Zinc is an essential mineral contributing to our total physical and mental well-being. It is a key player in the optimal functioning of the reproductive organs, and an important element involved in basic cellular function. Zinc also aids to strengthen the human immune system and deter common skin conditions. It acts as a cofactor with more than 300 different enzymes, boosting the functioning of many of the body’s most basic chemical processes.
Types of Zinc
Zinc is not easily absorbed in the body unless first attached to another substance. For this reason, many zinc manufacturers have “chelated” zinc to organic and amino acids. Supplemental zinc is also available in inorganic form, and non-chelated, usually called zinc sulfate or zinc oxide. Research studies on these forms of zinc show mixed results as whether they are beneficial to the human body.
1. Chelated Zinc
This form of zinc has undergone a process called chelation, whereby the organic molecules have been given an electrical charge that allows them to positively attract the charged mineral (in this case zinc). This creates a temporary increase in the complexity and concentration of the mineral within the molecule.
In other words, each molecule packs more concentrations of zinc via a process of attaching the mineral to something else, such as an amino acid. The belief is that this helps the body better absorb the mineral. There is much debate as to whether the process actually increases absorption. Dr. Gabe Mirkin from the Baylor University School of Medicine feels that chelating minerals has an insignificant effect on absorption when compared to the general conditions in the digestive system.
2. Zinc Orotate (best)
Zinc that has been chelated to orotic acid. The human body’s cellular membranes most readily absorb this type of zinc. Research from Dr. Hans Nieper has found that orotate forms of zinc were more neutrally charged, as compared to other types of zinc. This allowed them to pass through the membranes of cells easily, and thus offered the highest amounts of accompanying mineral atoms into the cells, leading to higher tissue concentrations of zinc. Zinc orotates contain many antioxidant properties that can help protect your health, while offering your cells the most readily-absorbable form of zinc on the market today.
3. Zinc Picolinate
A form of zinc that has been chelated to picolinic amino acids.

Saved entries
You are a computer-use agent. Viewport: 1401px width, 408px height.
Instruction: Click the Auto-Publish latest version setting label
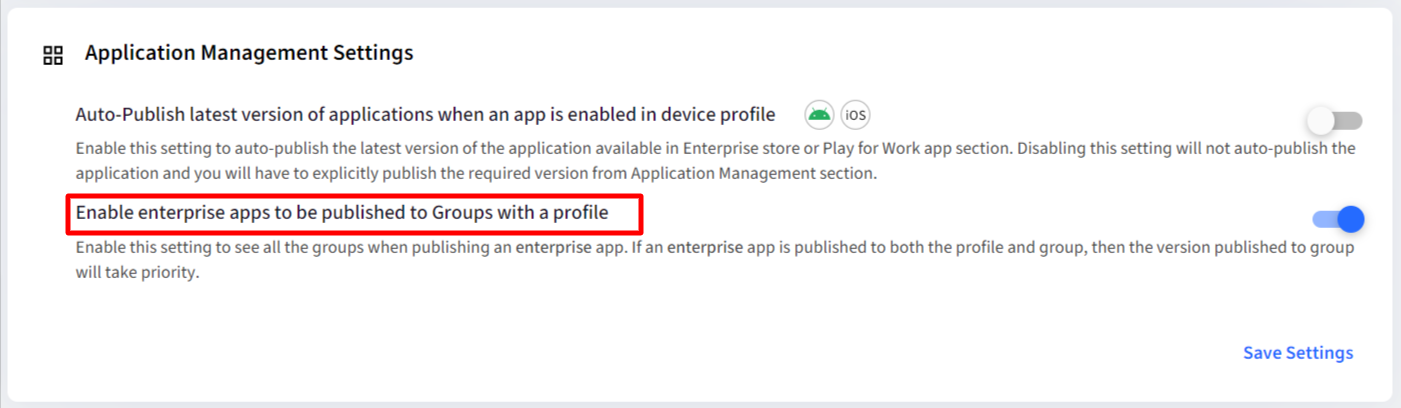[425, 115]
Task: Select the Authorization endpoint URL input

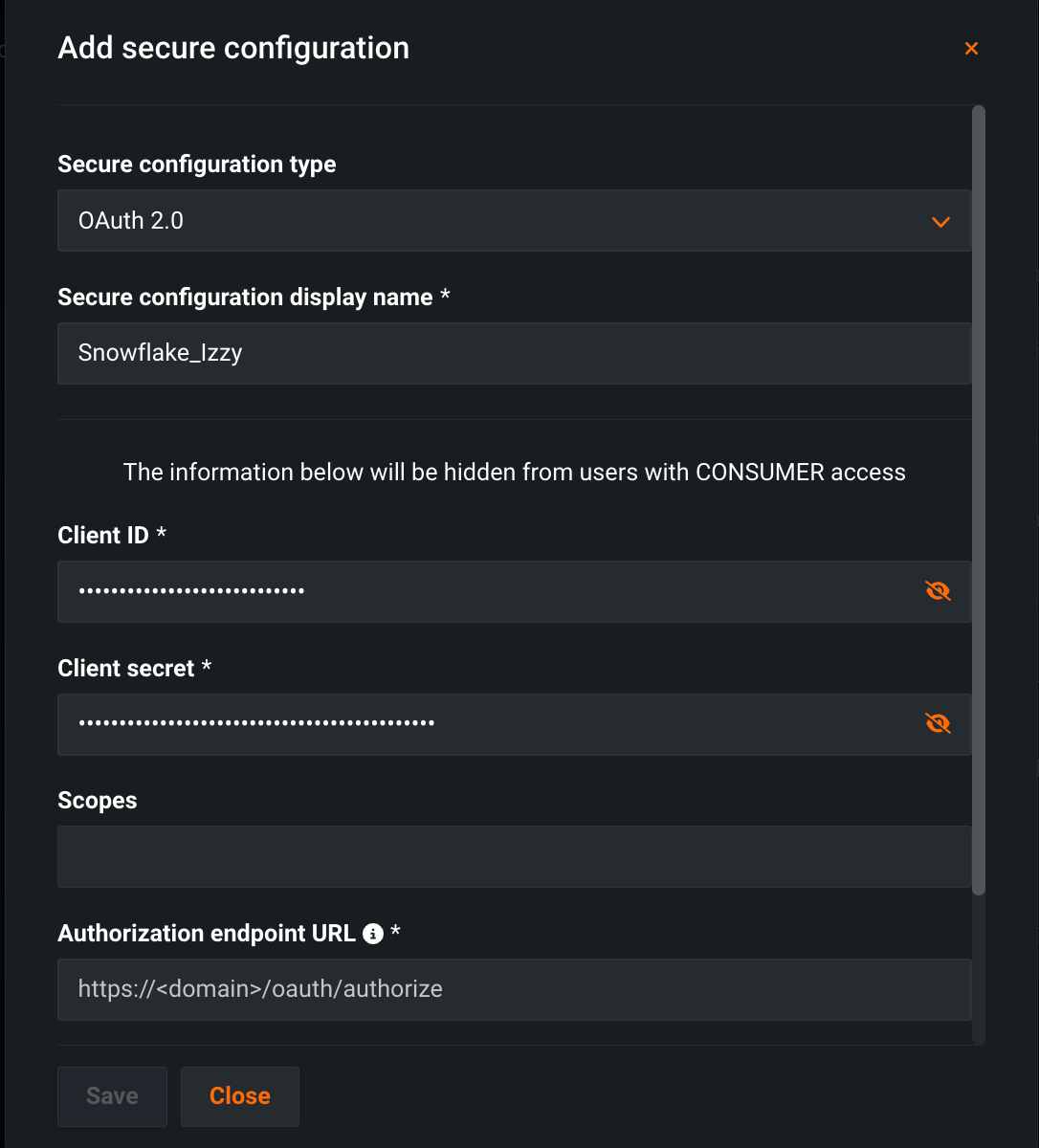Action: tap(514, 989)
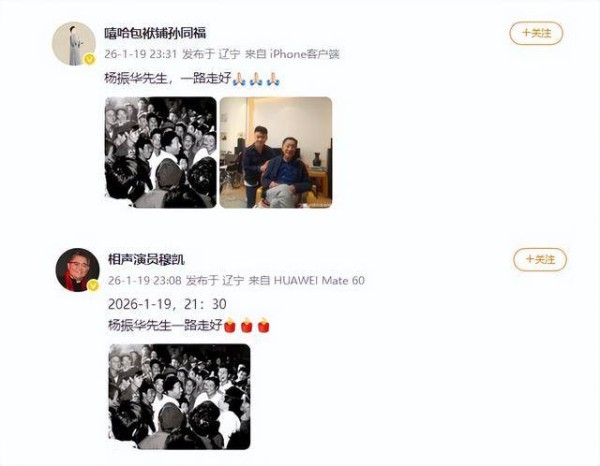Click second post timestamp 26-1-19 23:08
The width and height of the screenshot is (600, 466).
(x=144, y=280)
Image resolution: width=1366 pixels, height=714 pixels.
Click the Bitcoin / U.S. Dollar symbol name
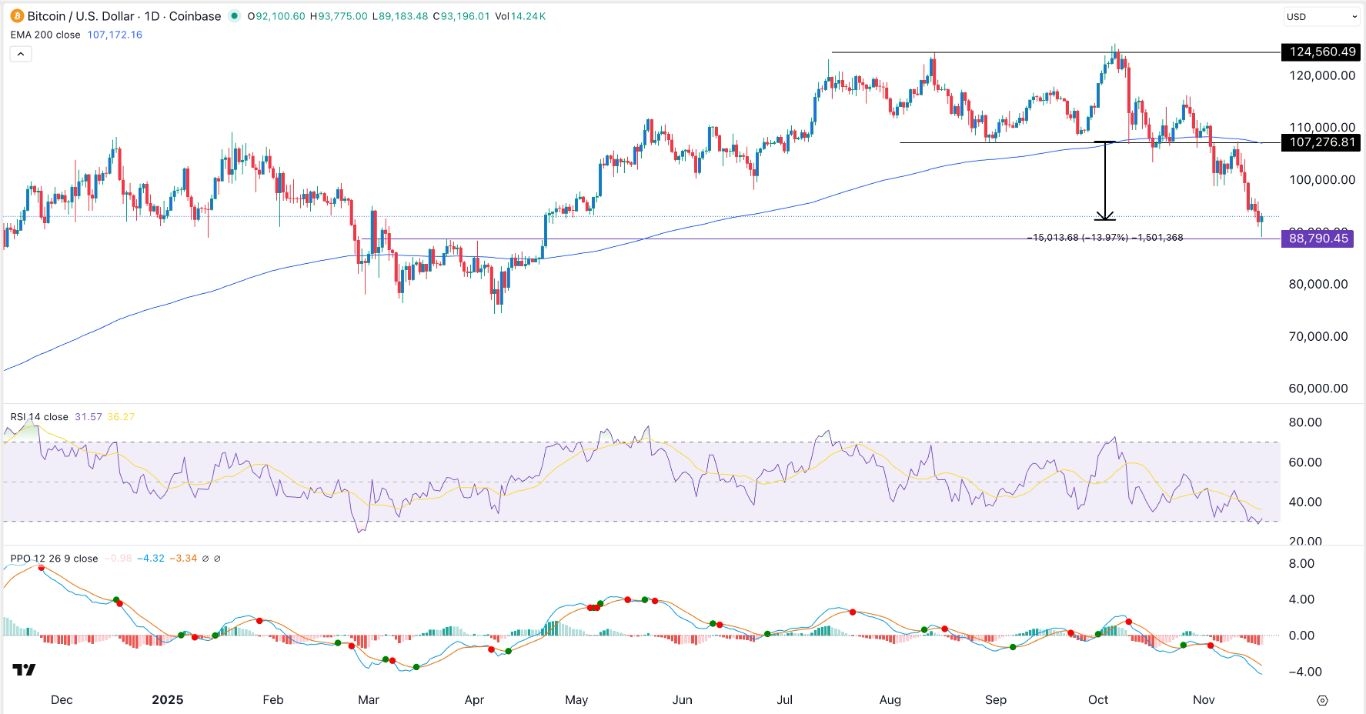point(82,16)
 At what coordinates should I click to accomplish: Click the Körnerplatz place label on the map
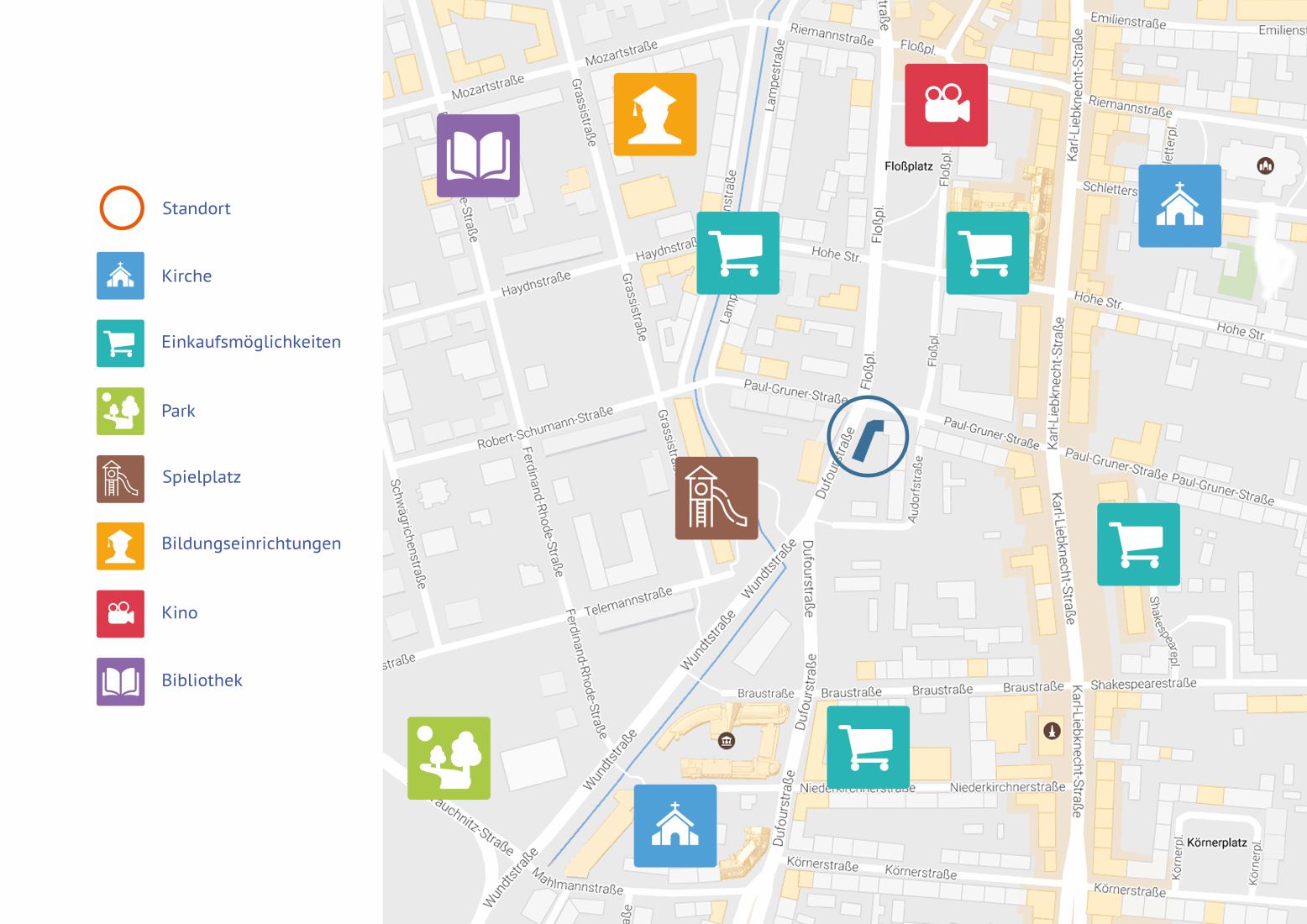1216,842
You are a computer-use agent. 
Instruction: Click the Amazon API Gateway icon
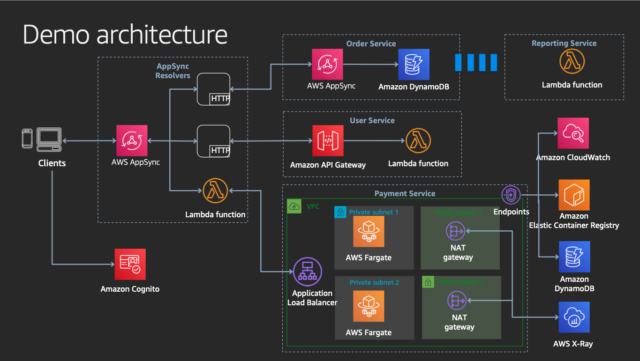[x=328, y=140]
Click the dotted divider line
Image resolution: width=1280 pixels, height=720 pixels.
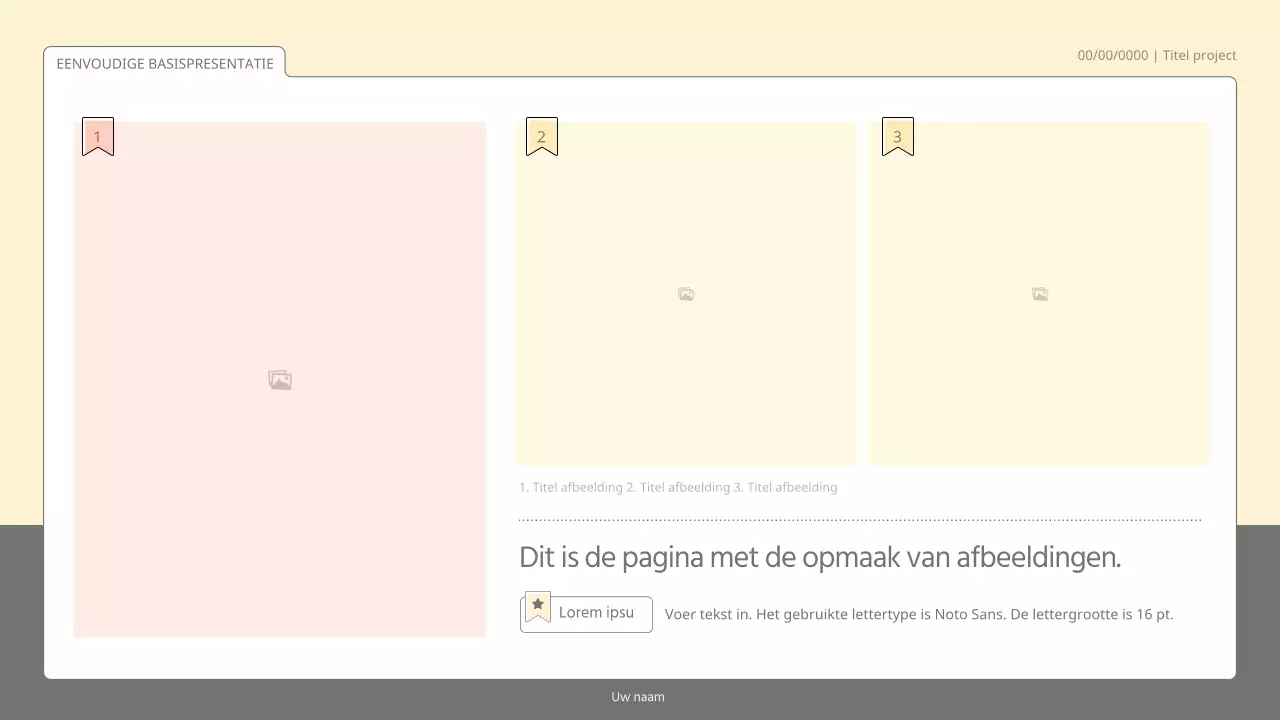[x=859, y=517]
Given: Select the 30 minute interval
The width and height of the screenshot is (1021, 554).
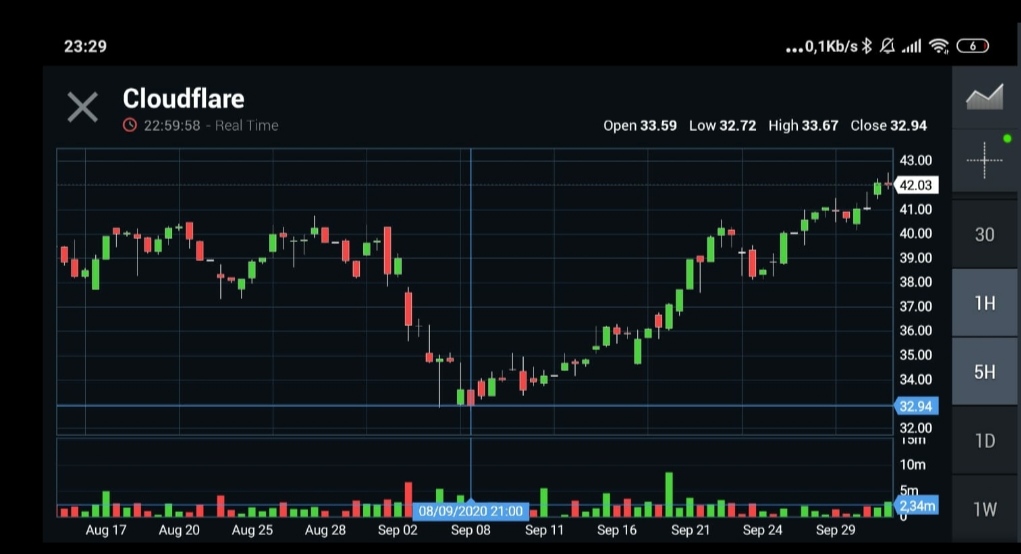Looking at the screenshot, I should click(x=984, y=234).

What to do:
**1)** Print everything in the zinc article from "1. Chelated Zinc" down to "the digestive system.".
**2)** Carry on the zinc article from its last sentence.
You won't need the listing for anything here.

Answers to this exercise:
**1)**
1. Chelated Zinc
This form of zinc has undergone a process called chelation, whereby the organic molecules have been given an electrical charge that allows them to positively attract the charged mineral (in this case zinc). This creates a temporary increase in the complexity and concentration of the mineral within the molecule.
In other words, each molecule packs more concentrations of zinc via a process of attaching the mineral to something else, such as an amino acid. The belief is that this helps the body better absorb the mineral. There is much debate as to whether the process actually increases absorption. Dr. Gabe Mirkin from the Baylor University School of Medicine feels that chelating minerals has an insignificant effect on absorption when compared to the general conditions in the digestive system.

**2)**
4. Zinc Gluconate
One of the most popular forms of dietary zinc, zinc gluconates are created by a process of industrial manufacturing. This process essentially ferments glucose, offering a supplemental product with an extremely long shelf-life. Unfortunately, gluconate supplements are just a chemical substitute for actual zinc.
5. Zinc Acetate
Another chemically-altered form of zinc, acetates are considered to be more absorbable than glutconates. This form of zinc, also known as zinc salt dihydrate and zinc diacetate, is created by adding acetic acid to zinc carbonate or zinc metal. I would not recommend this form of zinc although scientific studies do show that this form can aid in reducing the duration of the common cold, as well as offer relief for Wilson’s disease, a genetic disorder whereby the body stores toxic levels of copper.
6. Zinc Oxide
This inorganic compound of zinc is most commonly used in topical ointments for addressing minor skin conditions such as burns and irritation. It is also a common ingredient in sunscreens. This type is a non-chelated, inorganic form of zinc. Studies show mixed results on the body’s ability to absorb and metabolize this form of inorganic zinc.
7. Zinc Sulfate
Water-soluble and non-chelated, this is an inorganic form of zinc. Studies show mixed results on the body’s ability to absorb and metabolize this form of zinc.
Taking a Zinc Supplement
Although there are many types of zinc, for supplementation, I only recommend zinc orotate. Its main benefit over other forms of zinc is that it is neutrally charged, and is able to pass through the membranes of cells easily.